Un plan de prévention doit être assez concret pour être utilisé sous stress. Pensez-le comme un script d'une page pour l'heure suivante.
Commencer par les situations à risque
Le modèle cognitivo-comportemental de Marlatt met en avant les situations à haut risque, les compétences d'adaptation, les attentes liées au résultat, les envies et l'effet d'une violation de l'abstinence. Les documents de SAMHSA décrivent aussi des plans avec déclencheurs, stratégies d'adaptation, groupes de soutien, évitement des lieux risqués et auto-suivi.
Le plan doit donc commencer par vos vrais risques, pas par une phrase motivante.

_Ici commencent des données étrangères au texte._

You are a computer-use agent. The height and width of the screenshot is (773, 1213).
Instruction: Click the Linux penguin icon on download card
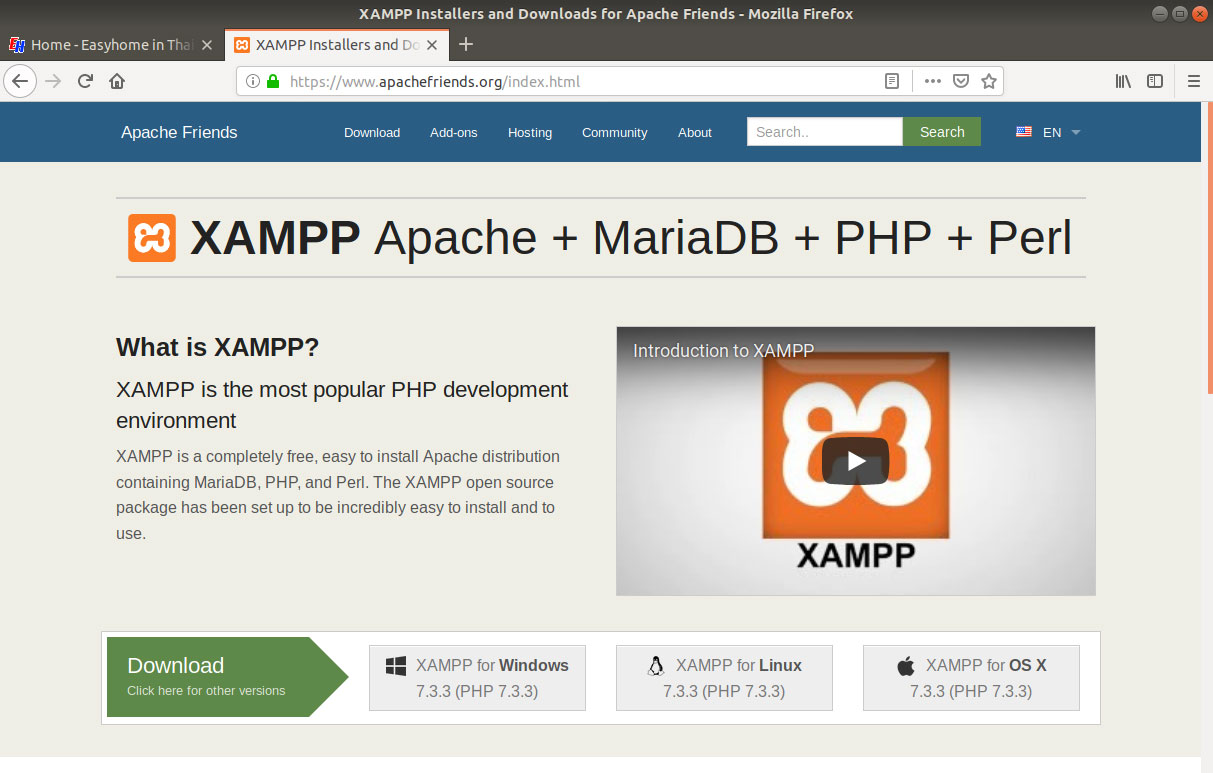pyautogui.click(x=656, y=664)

Écrivez trois situations :
- l'heure où le risque augmente
- le lieu où l'ancienne routine commence
- l'émotion qui rend le comportement plus acceptable
Ajouter les signaux précoces
Un plan fonctionne mieux s'il démarre avant le pic. Les signaux peuvent être physiques, mentaux ou comportementaux.
Exemples : faire défiler « une minute », sauter le dîner, s'isoler après une dispute, préparer une excuse, ouvrir un onglet privé, passer devant le même magasin ou se dire que la journée est déjà perdue.
Plus le signal est précoce, plus il reste d'options.
Écrire les dix premières minutes
N'écrivez pas un plan de vie parfait. Écrivez les dix premières minutes.
Exemple :
- Mettre le téléphone dans la cuisine.
- Faire un cycle de respiration SOS.
- Envoyer au contact de soutien : « Moment à risque. Peux-tu vérifier ? »
- Sortir de la pièce cinq minutes.
- Noter le déclencheur avant toute décision.
C'est la partie utile quand le jugement est réduit.
Où Reclaim peut aider
Reclaim peut soutenir les éléments quotidiens du plan : check-ins, tags d'humeur, classement des déclencheurs, journal, respiration SOS 4-7-8 et alertes au binôme de soutien. L'application aide à garder le plan visible et à laisser des données après les moments difficiles.
Elle ne couvre pas tous les risques. Si une rechute peut impliquer surdose, sevrage dangereux, automutilation, intoxication sévère ou substances à haut risque, contactez des professionnels. Reclaim ne remplace pas un médecin, un thérapeute, les urgences, une ligne de crise ou un plan de soins.
Modifier une ligne après une journée difficile
Après un écart ou un presque-écart, ne réécrivez pas toute votre vie. Modifiez une ligne.
Si le message de soutien arrive trop tard, placez-le plus tôt. Si la respiration paraît trop longue, raccourcissez-la. Si le déclencheur est un lieu, changez d'itinéraire. Un plan de prévention s'améliore avec les données réelles.